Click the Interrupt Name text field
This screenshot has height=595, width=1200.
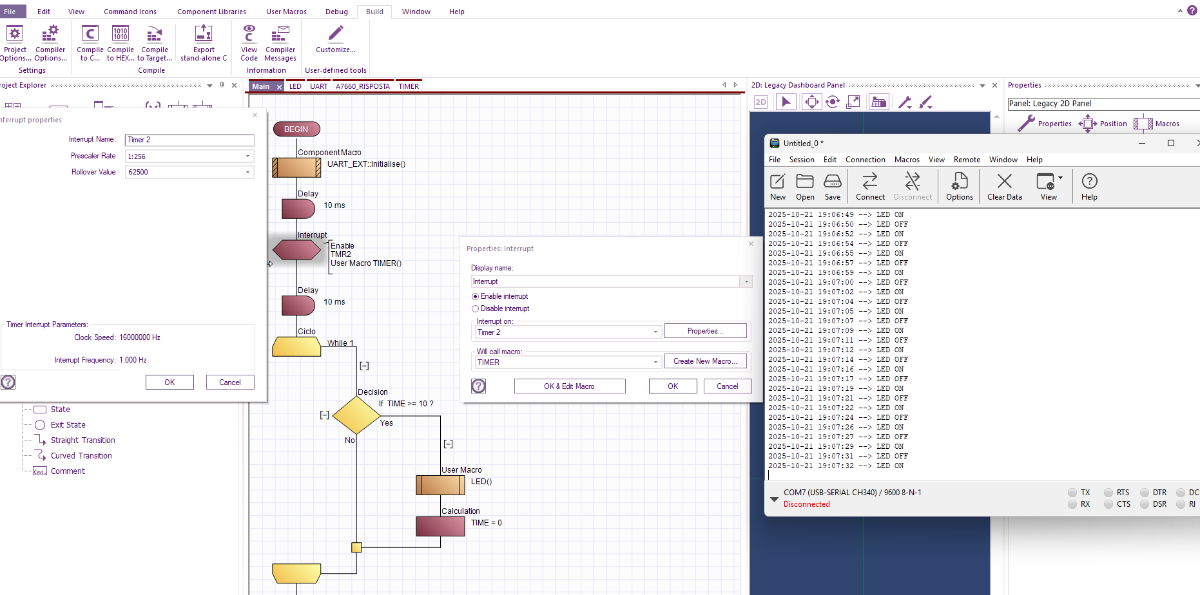(189, 140)
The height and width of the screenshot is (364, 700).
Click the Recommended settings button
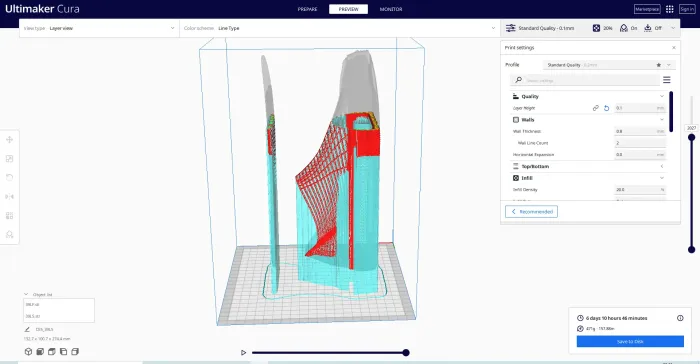coord(531,212)
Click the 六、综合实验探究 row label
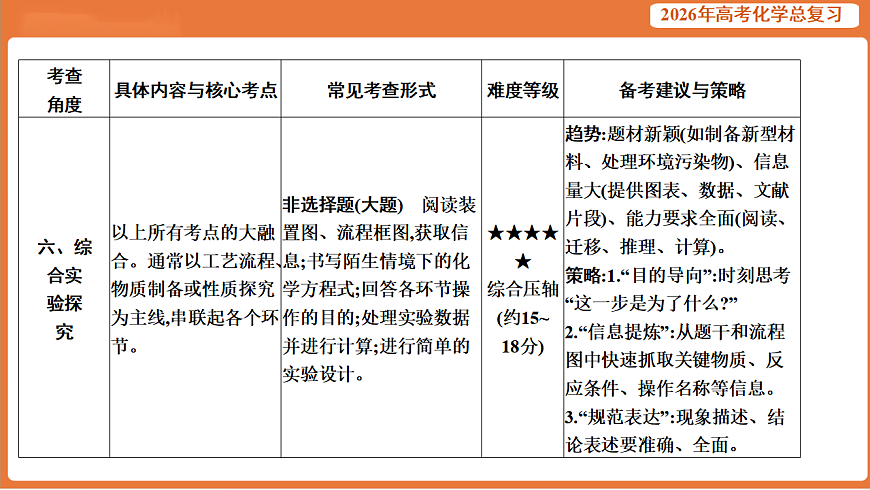Image resolution: width=870 pixels, height=490 pixels. (x=65, y=288)
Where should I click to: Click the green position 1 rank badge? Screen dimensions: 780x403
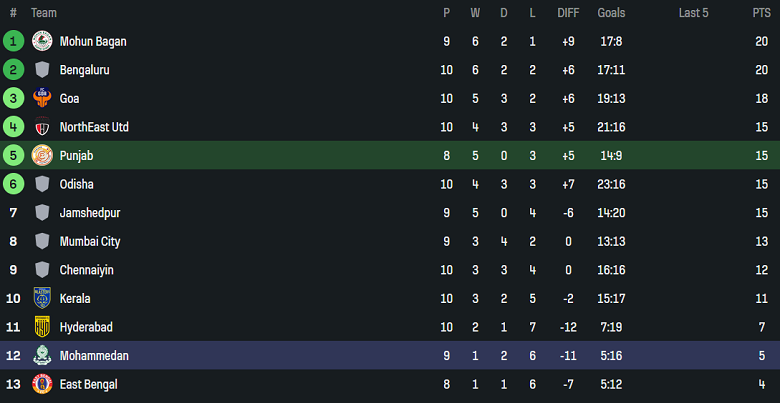click(x=13, y=41)
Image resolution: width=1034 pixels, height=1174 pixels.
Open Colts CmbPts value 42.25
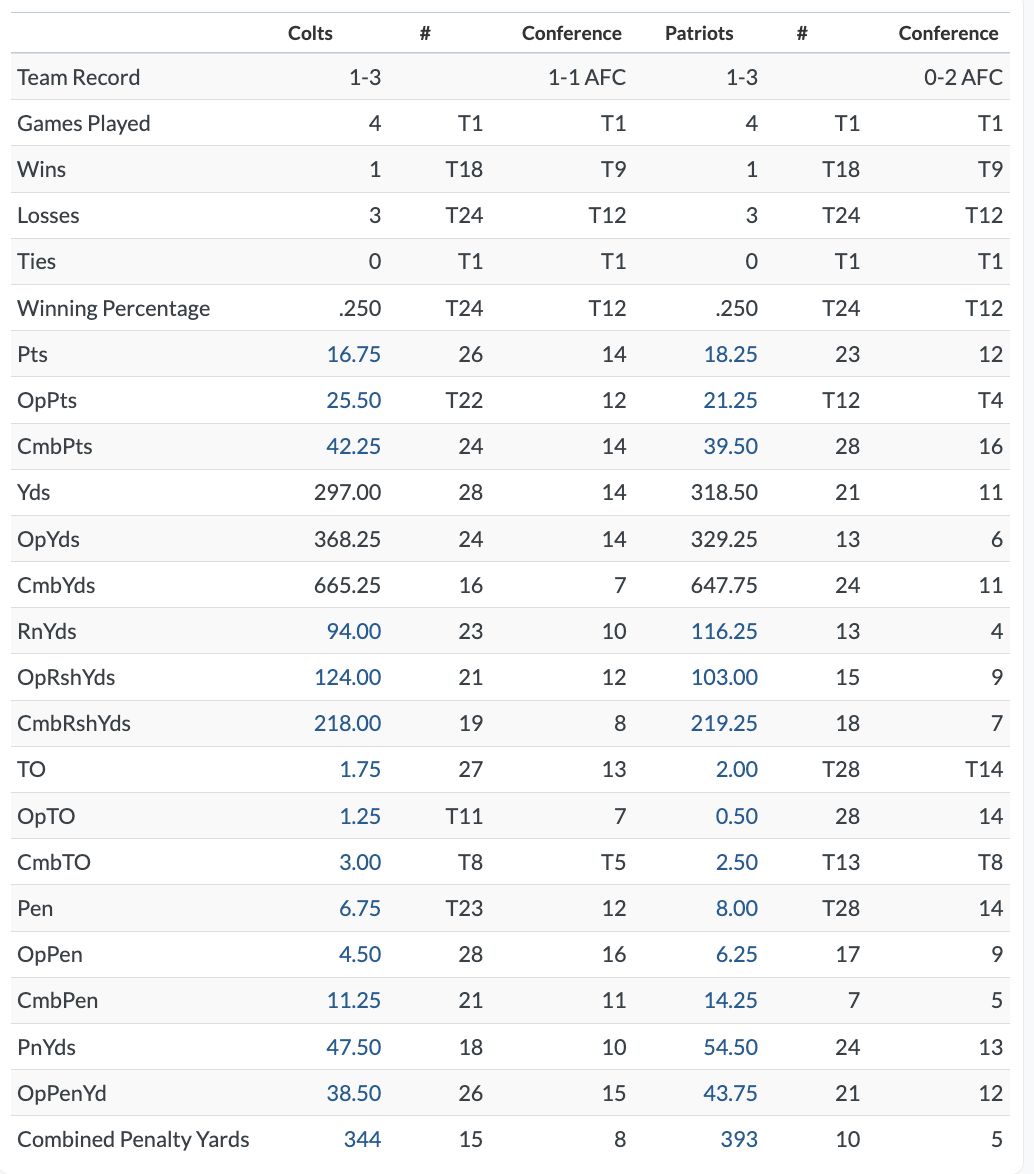pos(353,446)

Exercise requirements = Reproduce the listing exactly, but omit every picture in it.

Completed task =
Click the Interrupt Name text field
This screenshot has height=595, width=1200.
(189, 140)
The height and width of the screenshot is (364, 700).
Click the Recommended settings button
coord(531,212)
Click the 六、综合实验探究 row label
Image resolution: width=870 pixels, height=490 pixels. (x=65, y=288)
Where should I click to: Click the green position 1 rank badge? Screen dimensions: 780x403
click(x=13, y=41)
Image resolution: width=1034 pixels, height=1174 pixels.
Open Colts CmbPts value 42.25
pos(353,446)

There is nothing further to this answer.